# shift und zahlensysteme



## lennero (26. Jan 2016)

hallo

den shift von dualzahlen verstehe ich aber wie funktioniert das ganze bei oktal oder hexadezimalzahlen ?

ich habe zb die hexadezimalzahl 8000 diese soll um 1 stelle nach links verschoben werden-
hätte ich dann nicht 0000 ? geht sowas überhaupt oder muss ich zuerst ins dualsystem wechseln um den shift durchzuführen ?

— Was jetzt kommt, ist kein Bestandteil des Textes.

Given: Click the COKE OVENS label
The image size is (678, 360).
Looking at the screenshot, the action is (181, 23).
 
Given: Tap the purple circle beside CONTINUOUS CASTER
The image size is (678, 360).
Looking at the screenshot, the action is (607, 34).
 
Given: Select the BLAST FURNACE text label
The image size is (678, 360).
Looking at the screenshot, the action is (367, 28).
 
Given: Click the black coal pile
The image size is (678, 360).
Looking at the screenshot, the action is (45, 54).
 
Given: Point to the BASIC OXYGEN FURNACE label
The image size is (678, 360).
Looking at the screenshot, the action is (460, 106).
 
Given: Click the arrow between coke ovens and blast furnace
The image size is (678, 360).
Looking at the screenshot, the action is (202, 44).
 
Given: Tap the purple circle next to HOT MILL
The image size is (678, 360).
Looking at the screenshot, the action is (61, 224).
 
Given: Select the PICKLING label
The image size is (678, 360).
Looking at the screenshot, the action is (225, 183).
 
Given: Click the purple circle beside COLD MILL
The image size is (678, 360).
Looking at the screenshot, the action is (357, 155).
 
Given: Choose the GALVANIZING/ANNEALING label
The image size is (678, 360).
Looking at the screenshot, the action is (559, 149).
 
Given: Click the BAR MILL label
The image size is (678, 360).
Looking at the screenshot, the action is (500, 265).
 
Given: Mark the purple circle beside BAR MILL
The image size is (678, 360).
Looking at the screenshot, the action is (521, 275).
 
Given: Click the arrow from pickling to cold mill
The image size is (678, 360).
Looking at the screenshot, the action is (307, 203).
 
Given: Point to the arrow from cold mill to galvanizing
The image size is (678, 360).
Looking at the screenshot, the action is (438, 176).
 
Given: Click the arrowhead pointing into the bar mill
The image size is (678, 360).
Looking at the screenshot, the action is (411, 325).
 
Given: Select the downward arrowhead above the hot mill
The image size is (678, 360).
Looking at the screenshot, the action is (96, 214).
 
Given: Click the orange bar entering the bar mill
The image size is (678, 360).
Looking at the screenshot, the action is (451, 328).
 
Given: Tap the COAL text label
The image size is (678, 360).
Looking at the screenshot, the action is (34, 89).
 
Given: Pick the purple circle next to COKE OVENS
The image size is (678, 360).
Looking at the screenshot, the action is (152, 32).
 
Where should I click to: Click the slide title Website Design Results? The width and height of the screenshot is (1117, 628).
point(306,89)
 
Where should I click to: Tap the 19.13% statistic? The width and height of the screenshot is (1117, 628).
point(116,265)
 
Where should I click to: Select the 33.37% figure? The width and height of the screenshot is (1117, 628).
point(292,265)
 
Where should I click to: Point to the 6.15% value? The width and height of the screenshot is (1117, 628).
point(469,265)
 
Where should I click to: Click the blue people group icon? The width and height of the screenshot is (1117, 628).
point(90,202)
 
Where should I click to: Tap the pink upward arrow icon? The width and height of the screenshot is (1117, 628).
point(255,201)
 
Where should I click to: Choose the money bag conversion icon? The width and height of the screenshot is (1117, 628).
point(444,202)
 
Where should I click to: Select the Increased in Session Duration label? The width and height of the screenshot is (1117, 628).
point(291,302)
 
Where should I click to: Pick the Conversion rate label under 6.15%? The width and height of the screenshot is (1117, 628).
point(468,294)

wäre echt nett wenn mir jemand helfen könnte

gruß


----------



## Joose (26. Jan 2016)

Shiften funktioniert nur auf der Binären Ebene, heißt ja auch bitweise verschieben 
https://de.wikipedia.org/wiki/Bitweiser_Operator#Bitweise_Verschiebungen


----------



## Meniskusschaden (26. Jan 2016)

@lennero: Du müsstest vielleicht genauer sagen, was du eigentlich bezweckst. Wie Joose schon geschrieben hat, gibt es in Java nur für die bitweise Verschiebung einen Operator. Aber generell kann man natürlich in jedem Zahlensystem um eine Stelle nach links verschieben, indem man mit der "10" des jeweiligen Zahlensystems multipliziert, hier also mit der dezimalen 8 bzw. 16. Wenn links keine Stellen mehr übrig sind, geht aber etwas verloren, so daß das Ergebnis nicht mehr einer Multiplikation mit "10" entspricht.


----------



## lennero (26. Jan 2016)

also muss ich die zahlen erst ins binärsystem umwandeln, verschieben und dann wieder als hexadezimalzahl aufschreiben ?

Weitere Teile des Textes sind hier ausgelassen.